Final answer:
The board shall hold regular meetings at least once per year. Congress is an example, with a constitutional requirement to meet annually, now specified as January 3rd unless a alternative date is set. Other legislative bodies have their regulations, like biennial sessions or semi-annual reporting requirements like the Fed's Board of Governors.
Step-by-step explanation:
The frequency of regular meetings for the board to examine applicants and transact business will depend on the rules of the specific institution or government entity. However, Congress serves as an illustrative example, where the Constitution mandates that it must assemble at least once every year. This foundational requirement has been amended over time. Notably, the 20th Amendment to the U.S. Constitution, specifically Section 2, now stipulates the first meeting of Congress to begin at noon on January 3rd of each year, unless a different day is set by law.

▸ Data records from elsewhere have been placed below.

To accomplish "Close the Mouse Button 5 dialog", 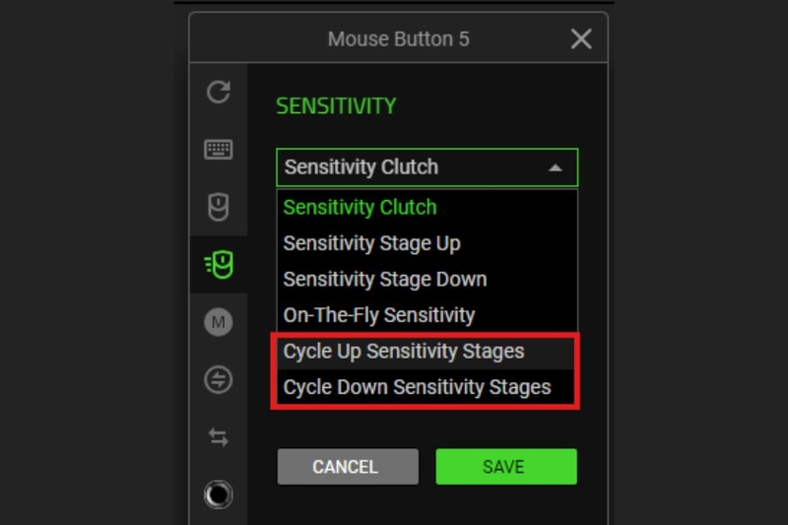I will pyautogui.click(x=581, y=38).
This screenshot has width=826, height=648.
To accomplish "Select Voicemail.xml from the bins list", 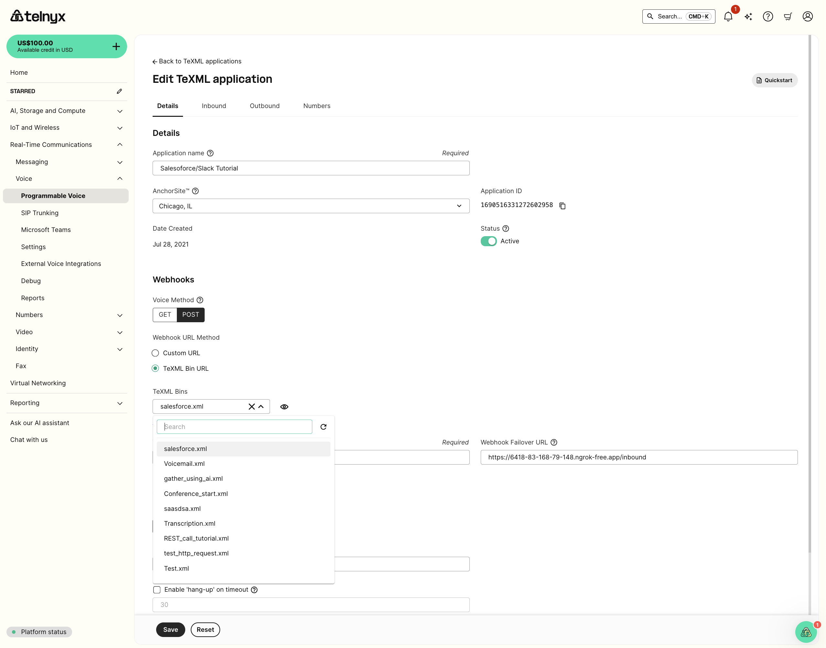I will pyautogui.click(x=184, y=463).
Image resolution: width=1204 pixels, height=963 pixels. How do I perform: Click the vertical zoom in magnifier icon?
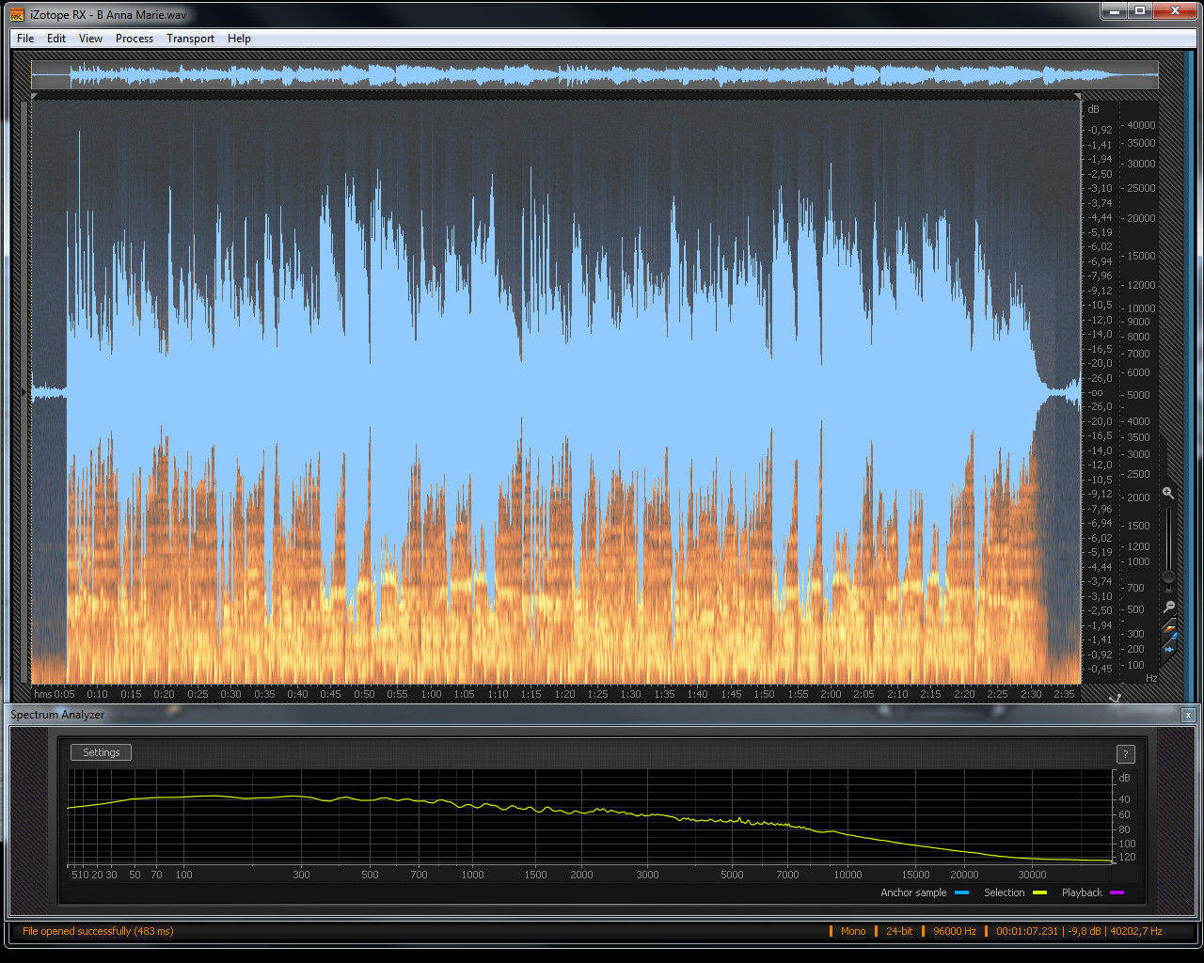click(1168, 493)
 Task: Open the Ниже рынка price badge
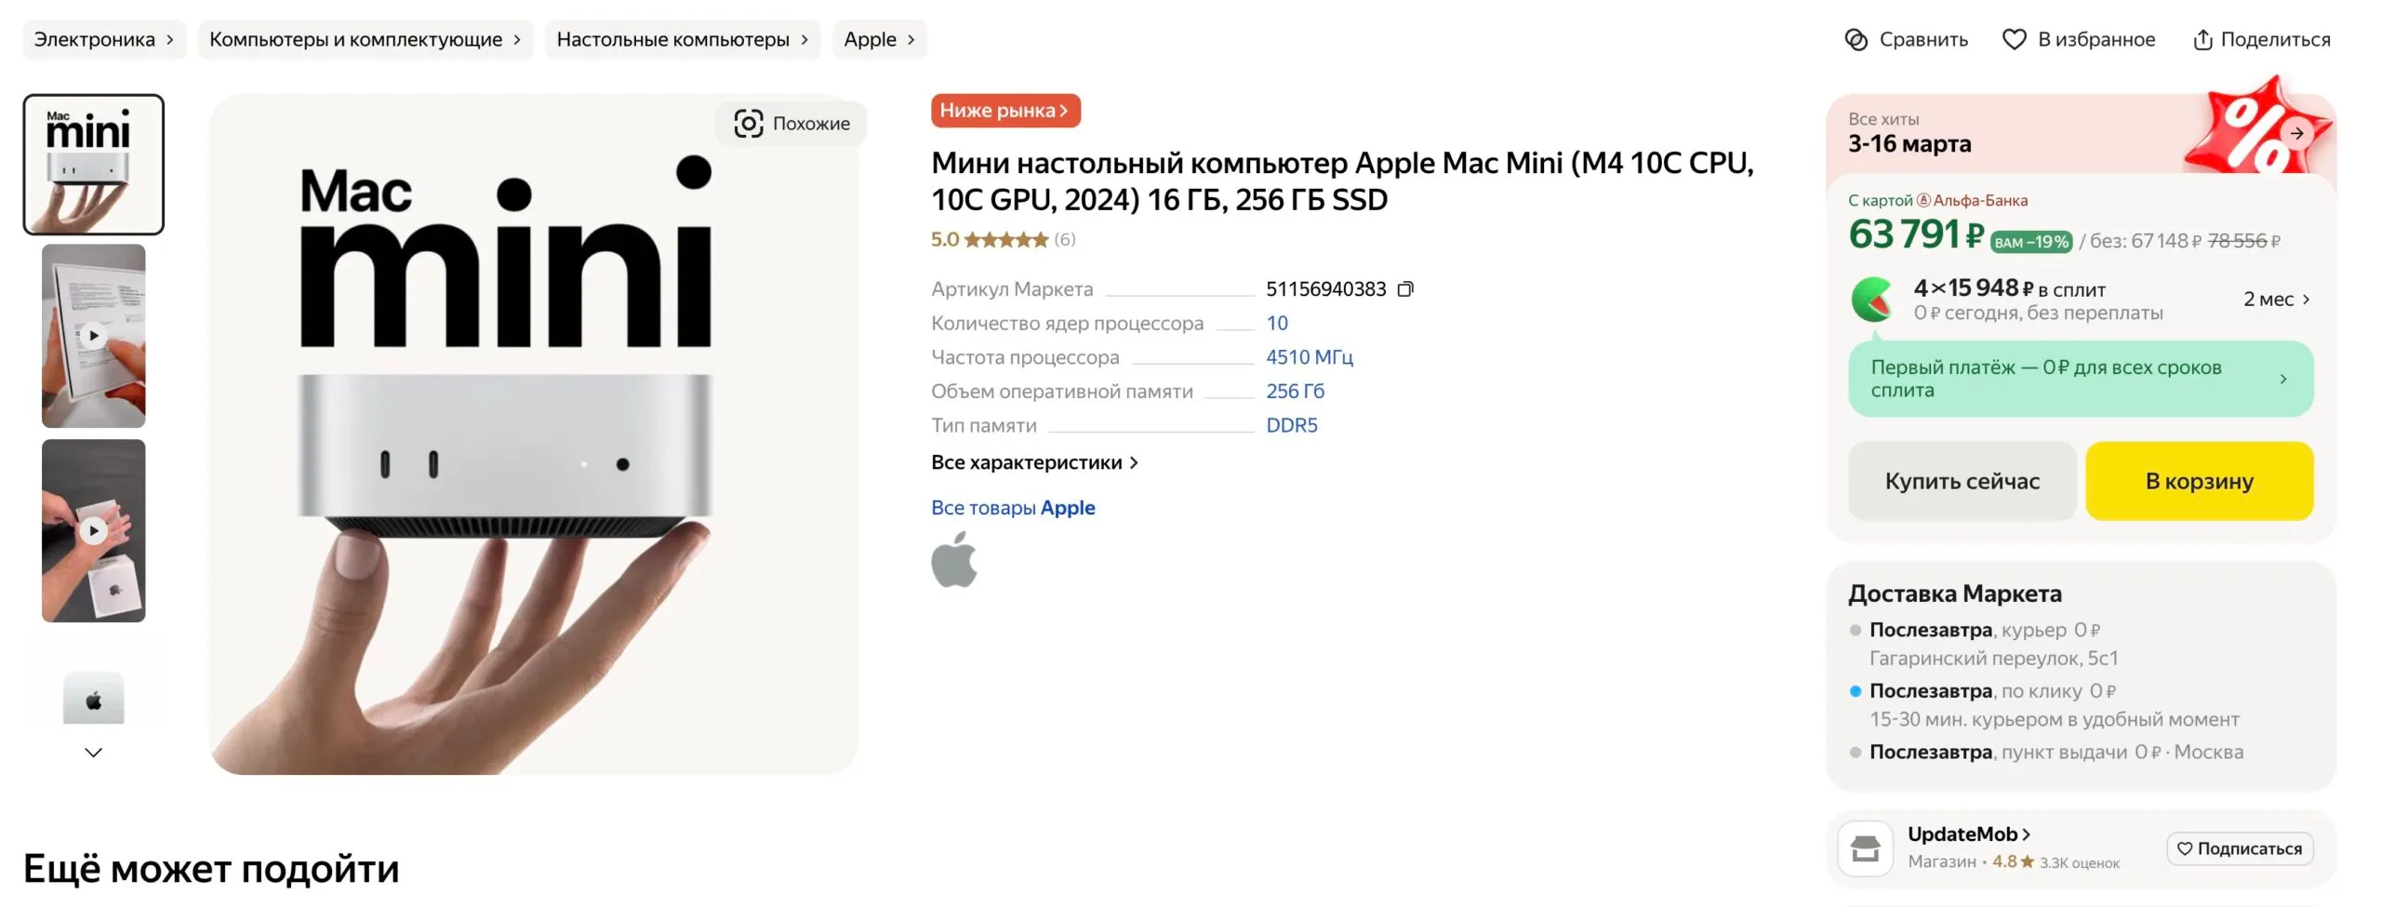[1004, 111]
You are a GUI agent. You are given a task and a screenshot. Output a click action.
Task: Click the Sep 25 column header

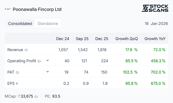tap(82, 39)
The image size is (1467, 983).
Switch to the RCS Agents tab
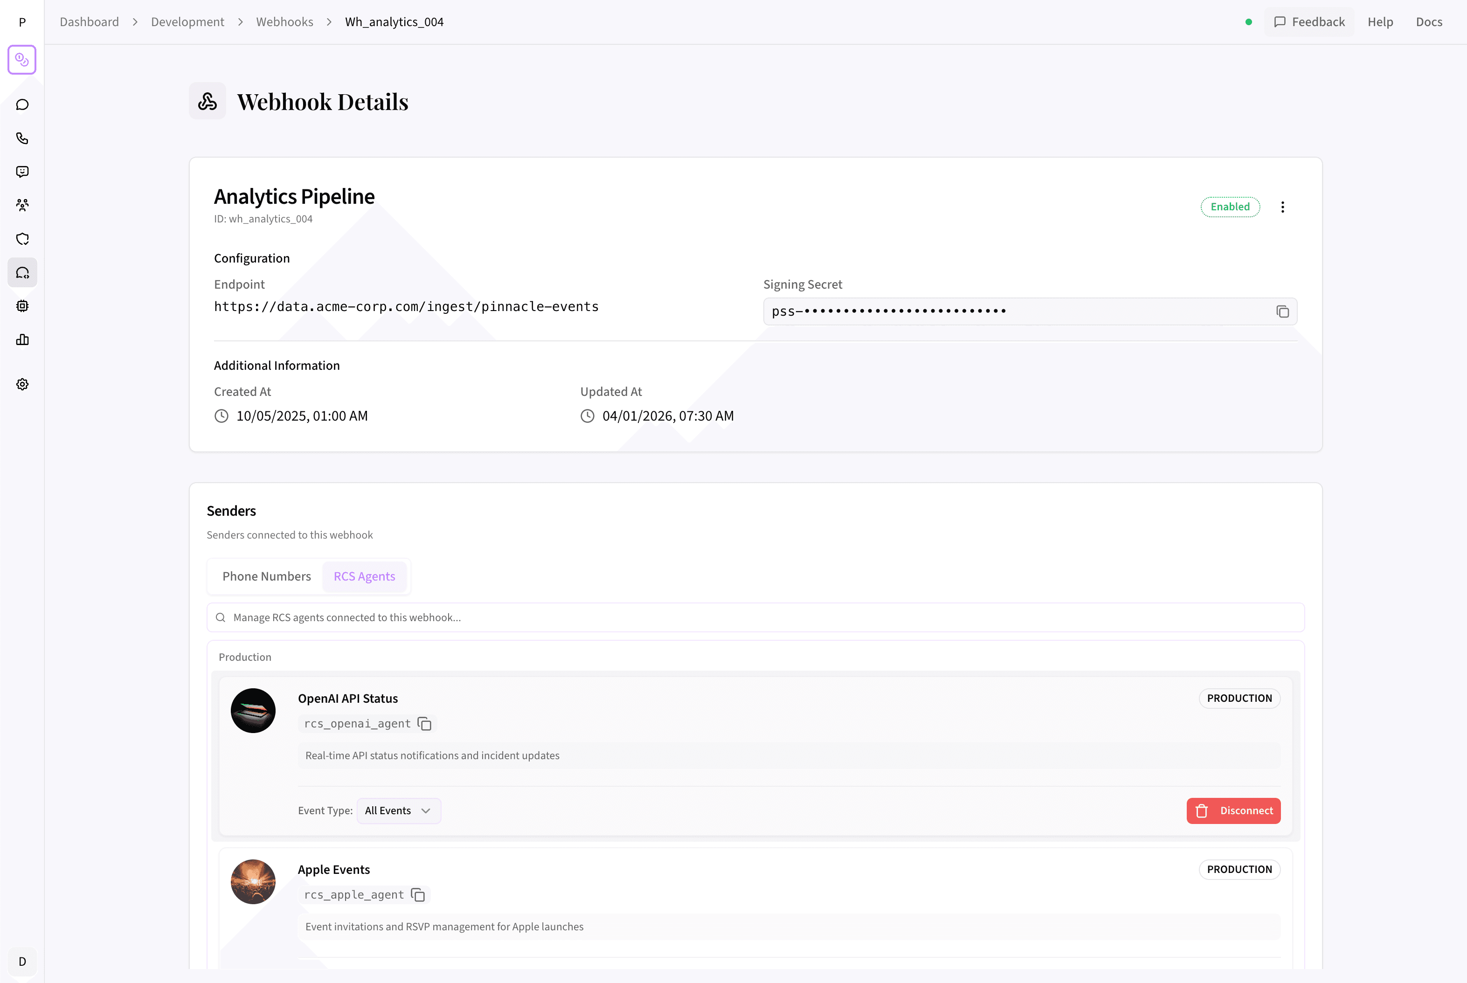[x=364, y=576]
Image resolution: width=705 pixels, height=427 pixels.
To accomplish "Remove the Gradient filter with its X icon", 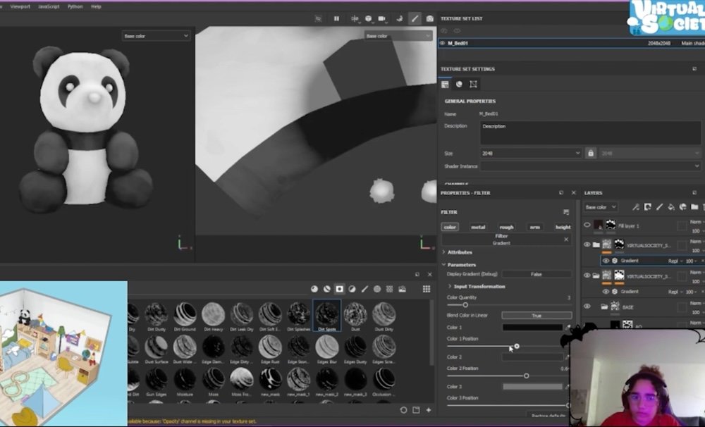I will click(565, 240).
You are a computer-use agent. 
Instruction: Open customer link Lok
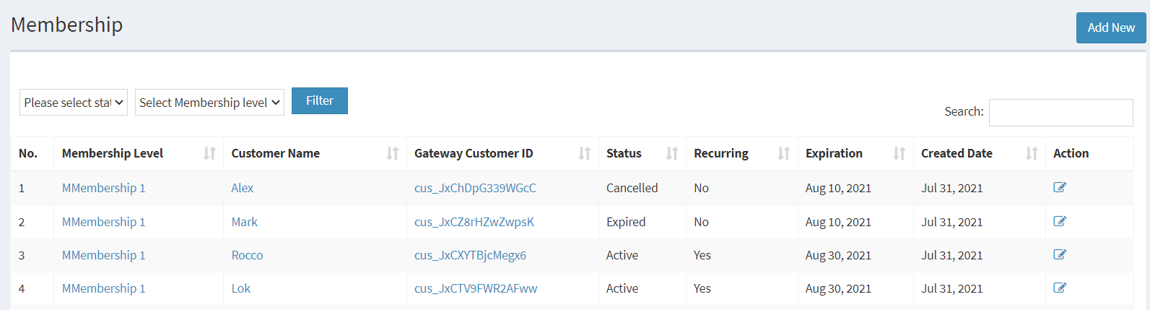coord(241,288)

Therefore, boards and committees that follow a similar model would also be expected to hold regular meetings at least annually.
Such provisions ensure consistent governance and accountability. These regular meetings are essential for maintaining legislative processes and allowing for systematic review and establishment of policies. Examples of regular meeting schedules include the regular sessions of the Legislature, which are held every two years and cannot exceed 140 days. Special sessions may also be convened, but cannot exceed 30 days in duration. Similarly, under the Humphrey-Hawkins Act, the Fed's Board of Governors must report to Congress about monetary policy twice each year, reflecting another form of regulated meeting frequency.